Introduction and Review

This part contains three chapters on the fundamentals of econometrics, probability theory, and statistics. The chapters in this part provide the necessary background for understanding the material covered in the rest of the book. There are three chapters in this part:

Chapter 8 defines econometrics and highlights the importance of providing quantitative answers to economic questions. It also introduces some basic concepts, including causal effect, randomized controlled experiment, estimation, prediction, and forecasting. We also discuss the difference between experimental and observational data and define different types of data used in econometric analysis.

In Chapter 9, we review the fundamentals of probability theory. We define the sample space associated with an experiment and introduce two functions defined on the sample space: the probability function and random variables. Next, we explore probability distributions for both discrete and continuous random variables and define key moments, such as the mean, variance, skewness, and kurtosis. We also examine multiple random variables and their joint and conditional probability distributions. We introduce commonly used continuous distributions in econometrics: the binomial, uniform, normal, chi-squared, Student t, and F distributions. The chapter concludes with an introduction to random sampling. Once we have a random sample from a population, we can define statistics, such as the sample mean, and discuss their sampling distribution. To study large sample properties of the sample mean, such as consistency and asymptotic distribution, we introduce the law of large numbers and the central limit theorem.

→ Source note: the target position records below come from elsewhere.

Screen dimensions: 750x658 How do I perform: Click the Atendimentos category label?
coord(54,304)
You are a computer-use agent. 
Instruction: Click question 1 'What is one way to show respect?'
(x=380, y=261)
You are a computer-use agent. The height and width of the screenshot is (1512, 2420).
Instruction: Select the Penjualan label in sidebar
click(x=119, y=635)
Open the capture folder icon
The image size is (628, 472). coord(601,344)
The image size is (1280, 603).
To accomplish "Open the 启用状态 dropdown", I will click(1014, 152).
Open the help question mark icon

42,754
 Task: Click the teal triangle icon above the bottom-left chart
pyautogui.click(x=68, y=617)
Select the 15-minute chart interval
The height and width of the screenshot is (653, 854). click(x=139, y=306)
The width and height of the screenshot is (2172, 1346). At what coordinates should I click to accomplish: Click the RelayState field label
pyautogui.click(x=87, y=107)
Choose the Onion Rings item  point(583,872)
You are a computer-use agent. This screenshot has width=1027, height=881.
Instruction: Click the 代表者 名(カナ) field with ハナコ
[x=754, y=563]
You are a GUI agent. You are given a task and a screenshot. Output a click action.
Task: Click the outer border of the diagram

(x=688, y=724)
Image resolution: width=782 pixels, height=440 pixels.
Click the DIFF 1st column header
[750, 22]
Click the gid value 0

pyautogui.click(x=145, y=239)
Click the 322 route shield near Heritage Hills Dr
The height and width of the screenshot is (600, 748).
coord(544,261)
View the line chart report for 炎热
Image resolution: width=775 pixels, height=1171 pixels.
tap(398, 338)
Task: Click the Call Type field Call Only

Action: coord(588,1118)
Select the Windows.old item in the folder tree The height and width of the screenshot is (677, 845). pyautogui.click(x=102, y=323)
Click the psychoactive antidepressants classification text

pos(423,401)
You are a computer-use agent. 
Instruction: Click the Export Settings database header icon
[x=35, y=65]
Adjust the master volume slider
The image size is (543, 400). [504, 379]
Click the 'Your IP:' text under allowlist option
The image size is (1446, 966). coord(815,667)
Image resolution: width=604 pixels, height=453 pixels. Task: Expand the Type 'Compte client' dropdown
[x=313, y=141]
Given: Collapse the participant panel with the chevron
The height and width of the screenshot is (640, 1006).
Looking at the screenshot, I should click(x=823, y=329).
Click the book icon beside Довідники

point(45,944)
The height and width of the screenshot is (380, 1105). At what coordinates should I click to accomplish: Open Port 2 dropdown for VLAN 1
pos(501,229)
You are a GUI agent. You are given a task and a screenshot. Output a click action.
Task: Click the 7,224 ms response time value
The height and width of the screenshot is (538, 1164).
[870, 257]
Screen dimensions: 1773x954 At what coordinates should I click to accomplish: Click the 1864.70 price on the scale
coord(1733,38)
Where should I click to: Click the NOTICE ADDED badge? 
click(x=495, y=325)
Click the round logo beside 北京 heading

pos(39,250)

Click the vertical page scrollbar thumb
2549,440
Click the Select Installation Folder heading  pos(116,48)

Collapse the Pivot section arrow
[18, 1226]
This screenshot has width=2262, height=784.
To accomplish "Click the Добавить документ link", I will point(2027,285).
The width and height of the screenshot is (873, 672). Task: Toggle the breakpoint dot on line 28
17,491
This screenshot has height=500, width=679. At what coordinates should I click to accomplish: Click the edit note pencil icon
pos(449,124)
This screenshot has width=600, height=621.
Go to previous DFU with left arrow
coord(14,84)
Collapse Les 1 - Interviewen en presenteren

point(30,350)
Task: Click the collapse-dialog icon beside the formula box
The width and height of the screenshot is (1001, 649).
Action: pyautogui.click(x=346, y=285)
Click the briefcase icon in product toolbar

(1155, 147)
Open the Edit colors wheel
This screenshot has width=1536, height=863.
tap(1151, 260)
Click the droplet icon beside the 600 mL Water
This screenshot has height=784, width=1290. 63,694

In Chapter 10, we provide a brief review of statistics. We introduce estimators and discuss related concepts, including unbiasedness, consistency, and efficiency. Next, we explain how to conduct hypothesis tests and construct confidence intervals for the population mean. We also cover hypothesis testing and confidence intervals for the difference between the means of two distinct populations. Finally, we introduce the sample covariance and the sample correlation coefficient as measures of the linear relationship between two random variables.

In Chapters 9 and 10, we cover the fundamentals of probability theory and mathematical statistics. Our review is not exhaustive; rather, it focuses on the key concepts that are essential for econometric analysis. For more detailed discussions of these topics, we recommend Wackerly, Mendenhall, and Scheaffer (2008) and Hansen (2022).